Seit 1865 im Einsatz für Schiffbrüchige

Rund um die Uhr und bei jedem Wetter bereit, oft genug selbst in Lebensgefahr: Die Deutsche Gesellschaft zur Rettung Schiffbrüchiger (DGzRS) feiert ihr 150-jähriges Bestehen und eine bewegte Geschichte.

1860 fordert der Navigationslehrer Adolph Bermpohl nach zwei schweren Unglücken in der Nordsee in einer norddeutschen Zeitung ein privates nationales Seenotrettungswerk. Es soll nach britischem und niederländischem Vorbild von freiwilligen Spenden getragen werden. Gemeinsam mit dem Anwalt Carl Kuhlmay wendet er sich an weitere Zeitungen. Ihren Appell nehmen der Bremer Redakteur Arwed Emminghaus und der Emder Oberzollinspektor Georg Breusing auf.

1861 gründet sich unter Breusings Führung in Emden der »Verein zur Rettung Schiffbrüchiger an der ostfriesischen Küste «. Er richtet auf Langeoog und Juist, dann auch auf anderen Inseln und an der Küste Rettungsstationen ein. Ähnliche Vereine in Hamburg, Stralsund, Bremen, Kiel, Lübeck, Rostock, Stettin und Danzig folgen.
1865, am 29. Mai, gründen auf Betreiben von Emminghaus schließlich in Kiel die einzelnen regionalen Vereine die DGzRS. Auch die Vereine in Emden und Hamburg schließen sich an. Bremen wird zum Sitz der DGzRS. An den Küsten werden weitere Stationen eingerichtet und mit Ruderrettungsbooten, Raketen-Leinenschießgeräten und Hosenbojen ausgestattet. Je acht oder zehn Ruderer und ein Vormann – bis heute die Bezeichnung für die DGzRS-Schiffsführer – besetzen die offenen Boote.

1875 unterhält die DGzRS 91 Stationen an Nord- und Ostsee, die insgesamt 870 Schiffbrüchige gerettet haben.

1890 gibt es zwischen Borkum und Memel über 111 Rettungsstationen und mehr als 1.000 freiwillige Rettungsmänner. 58 Bezirksvereine und 255 ehrenamtliche Vertreterschaften mit insgesamt 48.979 fördernden Mitgliedern existieren.

1911 wird mit der »Oberinspector Pfeifer« das erste Motorrettungsboot in Dienst gestellt, eine technische Revolution. Zuvor hatten Dampf- und Motorschlepper nur vereinzelt die geruderten oder gesegelten Rettungsboote zum Einsatzort gebracht. Zwei Jahre später verfügt die DGzRS über 14 Motorboote. Nach dem Ersten Weltkrieg ermöglichen neue Dieselaggregate die Umstellung auf gedeckte Motorboote.
○ ○ ○
KURZAUFGABE 1: Übersetzen Sie aus dem Text über die Geschichte der DGzRS den Satz „1875 unterhält die DGzRS 91 Stationen an Nord- und Ostsee, die insgesamt 870 Schiffbrüchige gerettet haben.“ ins Englische.
KURZAUFGABE 2: Führen Sie den Text über die Geschichte der DGzRS im Anschluss an seinen letzten Satz weiter.

[Zeilen aus einem Datensatz zur Verortung auf Bildschirmen]
○ ○ ○
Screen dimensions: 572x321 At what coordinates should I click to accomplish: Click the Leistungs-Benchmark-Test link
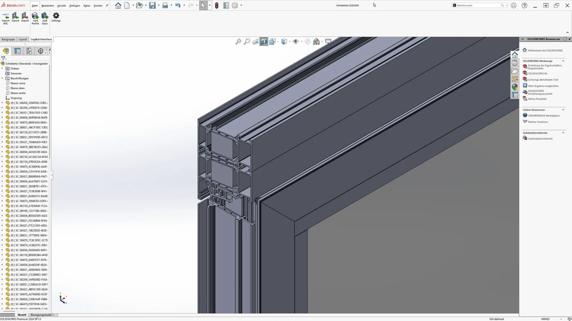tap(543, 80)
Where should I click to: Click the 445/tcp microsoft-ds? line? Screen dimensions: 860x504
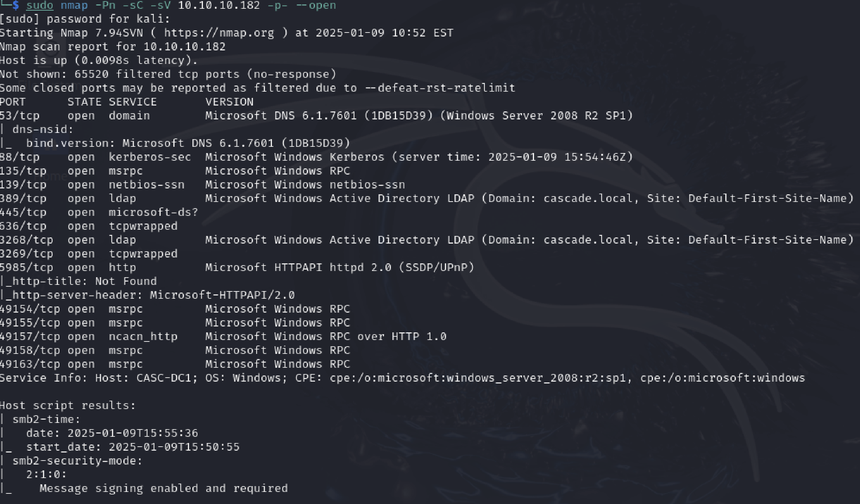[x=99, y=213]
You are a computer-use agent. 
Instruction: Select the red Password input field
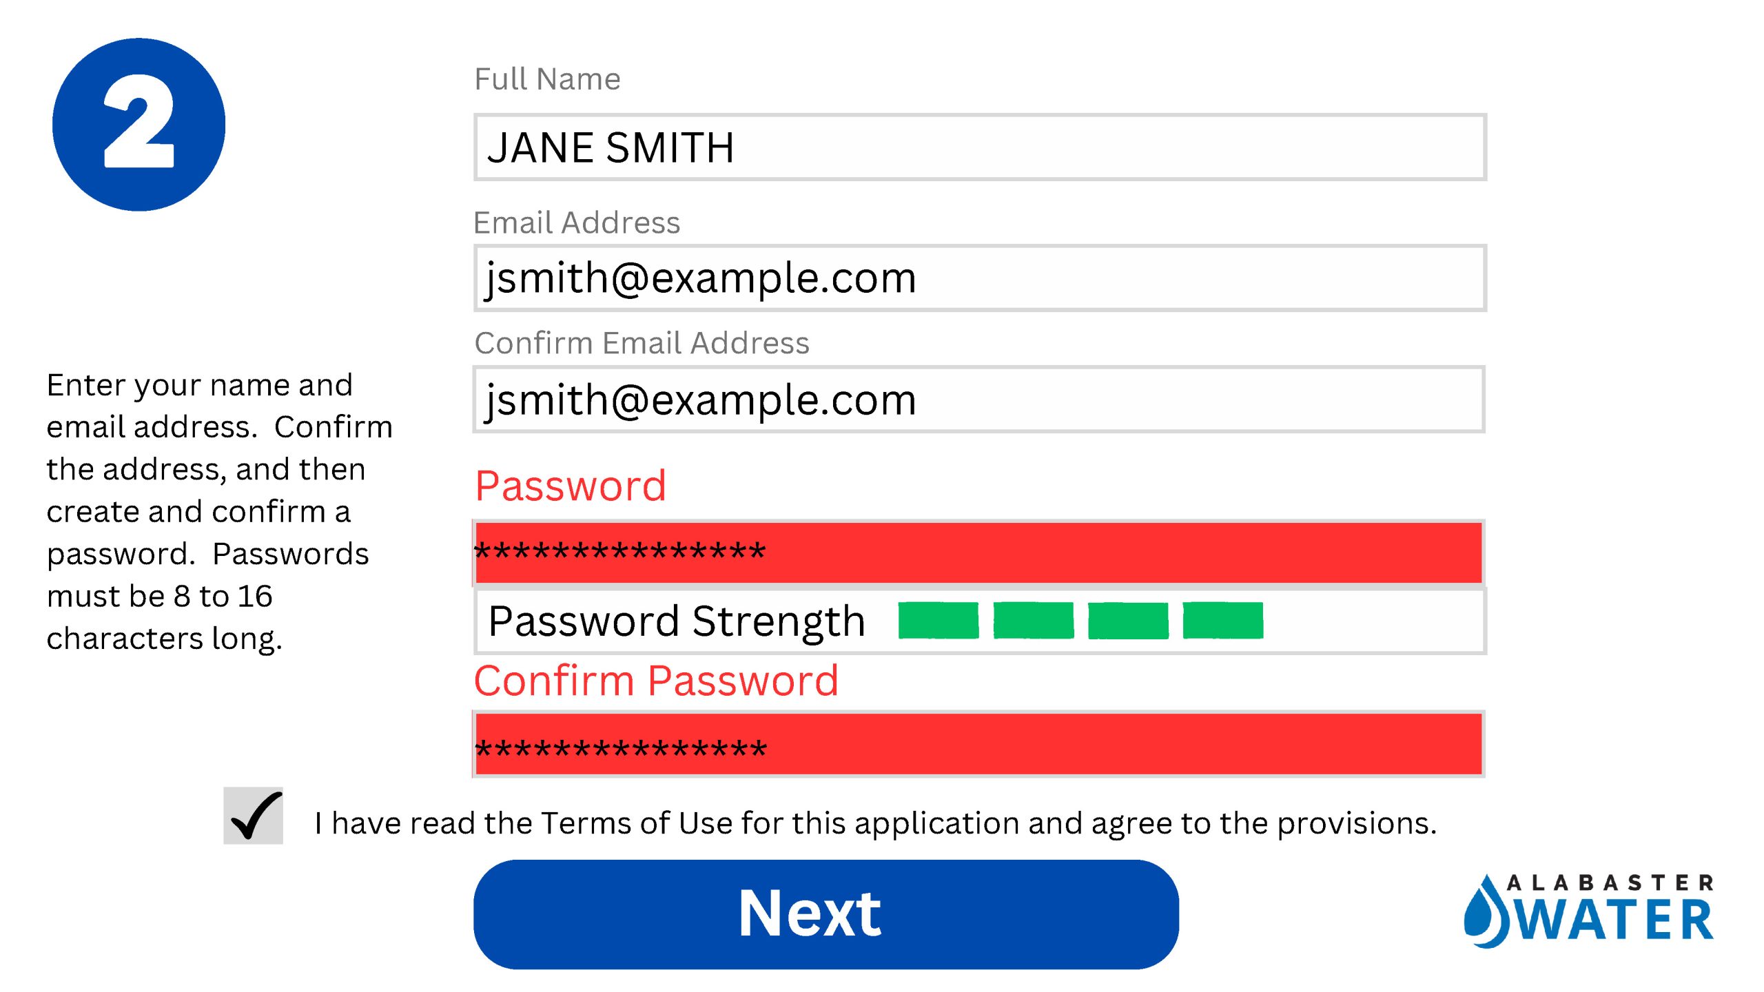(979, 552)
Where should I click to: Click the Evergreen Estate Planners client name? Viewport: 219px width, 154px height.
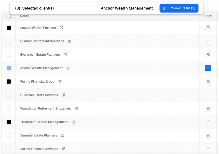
○ ○ ○
ERGEBNIS 1: In 1875, the DGzRS maintains 91 stations on the North Sea and the Baltic Sea, which have rescued a total of 870 shipwrecked people.

ERGEBNIS 2:
1930 gibt es das erste Funkgerät an Bord eines Rettungsbootes. Bis dahin waren vor allem die Stromgewinnung und die Größe der Anlagen ein Problem.

1939 verfügt die DGzRS über 39 Motor- und 55 Ruderrettungsboote sowie 71 Raketenapparate auf 101 Stationen. 58.200 Förderer unterstützen die Gesellschaft. Neue Motorboote erhalten einen turmartigen Aufbau, auf dem der Fahrstand untergebracht wird, damit die Retter die See weiter überblicken können. Das Prinzip bewährt sich und wird beibehalten. Im Zweiten Weltkrieg wird der Seenotrettungsdienst für »Freund und Feind« unter dem Schutz der Genfer Konvention fortgeführt.

1942 zählt das Rettungswerk 173.000 Förderer. Die Besatzungsmächte unterstützen ab 1945 den Wiederaufbau der DGzRS. Die DDR organisiert den Seenotrettungsdienst staatlich.

1952 nimmt die DGzRS die neue Hauptverwaltung mit Werfthalle in Bremen in Betrieb. Drei Funker sichern eine Rundum- die-Uhr-Präsenz. Daraus entwickelt sich die »Seenotleitung Bremen«, die zur nationalen Koordinierungsstelle wird.

1953 wird ein neuartiger Schiffstyp entwickelt, doppelt so schnell wie die bisherigen Boote, auch bei schwerer See, sowie unbegrenzt hochseetüchtig und im Flachwasser einsetzbar. Der schnelle Seenotkreuzer mit Tochterboot entsteht, erstmals als Selbstaufrichter. Der Versuchskreuzer »Bremen« bleibt aber angesichts seiner geringen Geschwindigkeit hinter den Erwartungen zurück, der Durchbruch gelingt 1957 mit der 23,2 m langen »Theodor Heuss«.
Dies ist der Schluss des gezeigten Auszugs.